Mehmet Pazvantoğlu, Tasarruf Mevduatı Sigorta Fonu'nun TMSF) düzenlediği açık artırmalarla birlikte özellikle ekonomi dünyasının en çok tanınan yüzlerinden biri haline geldi. Açık artırmalarda sergilediği soğukkanlı ve kendinden emin tavrıyla dikkat çeken Pazvantoğlu, usta müzayedecilere taş çıkartıyor. Uzun yıllar bankacılık yaptıktan sonra TMSF'de çalışmaya başlayan Pazvantoğlu, açık artırmaları şartlar gereği' yönetmeye başladığını söyledi. Pazvantoğlu, ilk açık artırmasını şöyle anlattı:
ALICILAR AYAKTAYDI "TMSF adına sorumlu olduğum bir dosyanın haczini yapmıştık. Elde edilen otomobiller açık artırmayla satılacaktı. Düşündük taşındık, 'masraf olmasın, bu işi kendimiz de yapabiliriz' dedik. Ben de, dosya benim dosyam olduğu için elime Belediye'den bulduğumuz bir megafonu aldım. O kadar hazırlıksızdık ki; alıcılar için sandalyemiz bile yoktu.
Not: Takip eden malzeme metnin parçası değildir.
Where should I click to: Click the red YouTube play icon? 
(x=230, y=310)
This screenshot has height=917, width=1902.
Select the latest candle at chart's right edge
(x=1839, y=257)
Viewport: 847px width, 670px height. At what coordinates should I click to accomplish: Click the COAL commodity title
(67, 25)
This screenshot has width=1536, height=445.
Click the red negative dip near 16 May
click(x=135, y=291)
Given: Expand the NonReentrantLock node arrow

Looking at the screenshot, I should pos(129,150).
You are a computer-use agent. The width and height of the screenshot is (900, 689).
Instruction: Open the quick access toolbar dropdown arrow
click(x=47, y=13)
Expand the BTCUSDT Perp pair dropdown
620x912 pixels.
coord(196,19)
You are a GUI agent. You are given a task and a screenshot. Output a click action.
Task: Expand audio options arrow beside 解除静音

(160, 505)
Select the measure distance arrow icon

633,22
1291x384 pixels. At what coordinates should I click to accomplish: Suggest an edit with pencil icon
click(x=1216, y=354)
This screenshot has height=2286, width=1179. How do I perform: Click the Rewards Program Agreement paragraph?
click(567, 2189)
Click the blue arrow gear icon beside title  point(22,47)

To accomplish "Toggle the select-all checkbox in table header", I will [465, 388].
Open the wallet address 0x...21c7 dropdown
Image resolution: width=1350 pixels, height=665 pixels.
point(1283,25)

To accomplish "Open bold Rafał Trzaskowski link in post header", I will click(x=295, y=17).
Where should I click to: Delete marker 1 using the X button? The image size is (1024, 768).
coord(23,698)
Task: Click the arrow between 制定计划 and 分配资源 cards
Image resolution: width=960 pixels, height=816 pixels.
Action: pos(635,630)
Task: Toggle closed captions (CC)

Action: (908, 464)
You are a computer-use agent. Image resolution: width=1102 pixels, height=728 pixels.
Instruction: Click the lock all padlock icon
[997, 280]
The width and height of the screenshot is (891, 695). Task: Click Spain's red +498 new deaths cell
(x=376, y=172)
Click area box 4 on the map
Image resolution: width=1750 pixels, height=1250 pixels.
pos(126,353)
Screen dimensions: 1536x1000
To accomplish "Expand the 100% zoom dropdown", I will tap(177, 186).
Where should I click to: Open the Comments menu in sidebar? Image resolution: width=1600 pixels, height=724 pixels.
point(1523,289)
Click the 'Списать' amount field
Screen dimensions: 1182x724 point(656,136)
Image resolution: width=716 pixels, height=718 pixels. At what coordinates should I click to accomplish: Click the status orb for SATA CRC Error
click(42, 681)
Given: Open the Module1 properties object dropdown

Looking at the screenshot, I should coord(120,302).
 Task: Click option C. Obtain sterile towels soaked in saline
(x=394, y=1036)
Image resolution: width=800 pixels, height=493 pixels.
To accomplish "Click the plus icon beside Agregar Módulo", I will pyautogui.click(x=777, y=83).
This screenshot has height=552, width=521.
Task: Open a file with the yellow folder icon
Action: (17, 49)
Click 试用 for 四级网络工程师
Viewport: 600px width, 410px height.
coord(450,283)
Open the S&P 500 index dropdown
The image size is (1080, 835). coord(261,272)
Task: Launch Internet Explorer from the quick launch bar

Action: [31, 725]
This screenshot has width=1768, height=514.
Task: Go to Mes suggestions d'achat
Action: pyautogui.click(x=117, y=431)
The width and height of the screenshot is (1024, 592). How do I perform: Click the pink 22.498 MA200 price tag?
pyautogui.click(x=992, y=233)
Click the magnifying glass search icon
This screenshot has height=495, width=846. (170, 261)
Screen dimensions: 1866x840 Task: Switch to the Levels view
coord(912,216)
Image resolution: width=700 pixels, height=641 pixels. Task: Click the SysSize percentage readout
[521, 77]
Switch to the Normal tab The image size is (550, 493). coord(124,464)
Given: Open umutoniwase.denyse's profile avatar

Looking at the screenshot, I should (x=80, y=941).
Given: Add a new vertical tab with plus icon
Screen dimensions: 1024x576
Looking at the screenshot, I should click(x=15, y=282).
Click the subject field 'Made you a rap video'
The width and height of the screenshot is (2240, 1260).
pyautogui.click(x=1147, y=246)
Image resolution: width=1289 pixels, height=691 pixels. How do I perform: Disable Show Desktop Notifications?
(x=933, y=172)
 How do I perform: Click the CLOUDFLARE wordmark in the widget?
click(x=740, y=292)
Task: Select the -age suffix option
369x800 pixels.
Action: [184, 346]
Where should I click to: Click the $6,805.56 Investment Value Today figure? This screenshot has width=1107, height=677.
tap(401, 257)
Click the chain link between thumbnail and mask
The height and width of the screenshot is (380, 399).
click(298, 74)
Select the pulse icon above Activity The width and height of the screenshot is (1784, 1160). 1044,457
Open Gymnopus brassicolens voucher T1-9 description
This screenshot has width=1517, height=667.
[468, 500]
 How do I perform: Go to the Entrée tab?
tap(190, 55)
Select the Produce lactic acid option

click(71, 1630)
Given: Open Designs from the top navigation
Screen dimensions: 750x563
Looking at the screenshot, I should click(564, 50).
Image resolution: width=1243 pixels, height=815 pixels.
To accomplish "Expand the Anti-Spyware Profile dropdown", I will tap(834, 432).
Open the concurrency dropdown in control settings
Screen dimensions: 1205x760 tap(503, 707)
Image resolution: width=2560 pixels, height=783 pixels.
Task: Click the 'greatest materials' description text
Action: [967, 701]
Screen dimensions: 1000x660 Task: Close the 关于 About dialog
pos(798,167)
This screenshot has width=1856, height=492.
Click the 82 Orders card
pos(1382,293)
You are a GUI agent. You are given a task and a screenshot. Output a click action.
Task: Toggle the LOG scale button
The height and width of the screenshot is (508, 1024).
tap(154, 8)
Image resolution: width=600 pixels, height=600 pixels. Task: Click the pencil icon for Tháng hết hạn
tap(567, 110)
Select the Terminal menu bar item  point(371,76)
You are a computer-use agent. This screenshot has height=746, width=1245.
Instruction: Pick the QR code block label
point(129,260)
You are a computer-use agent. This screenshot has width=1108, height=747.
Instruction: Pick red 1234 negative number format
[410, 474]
Böylece, elde megafon, alıcılar ayakta ilk açık artırmamızı yaptık." Pazvantoğlu, daha sonra davranış bilimiyle ilgili kitaplar okumaya başladığını belirterek, Yurtdışında yapılan başka müzayedeleri izledim, kim nasıl davranıyor diye gözlemledim" diye konuştu. Pazvantoğlu, şöyle devam etti: "Benim tarzım çok daha farklı, çünkü biz kamuyuz, belli bir resmiyet düzeyini korumak gerek. Yabancı ülkelerde bizdekinden daha fazla espri yapılıyor."
EĞİTİM ALMADIM Açık artırma yönetmekle ilgili herhangi bir eğitim almadığını söyleyen Pazvantoğlu, "Önemli olan Türkçe'ye, sese hakim olmak, tabi bir de konsantrasyonu kaybetmemek, heyecanlanmamak. Ben de açık artırmalara gelirken heyecanımı evde bırakıyorum" dedi. Sesinin tonunu yükselterek ya da alçaltarak, potansiyel alıcıların düşünmeleri için gerekirse süre tanıyarak ortamı yönlendirdiğini dile getiren Pazvantoğlu, şunları söyledi: "Ben artık hangi alıcının heyecanlı, hangi alıcının soğukkanlı olduğunu biliyorum. Bazılarının çok kararsız olduklarını ve benim 2 kere 'var mı' dememin gerektiğini biliyorum. 250 müzayede yönettim. Artık salona girince fiyat nereye çıkar, kim fiyatı nerde bırakır görebiliyorum."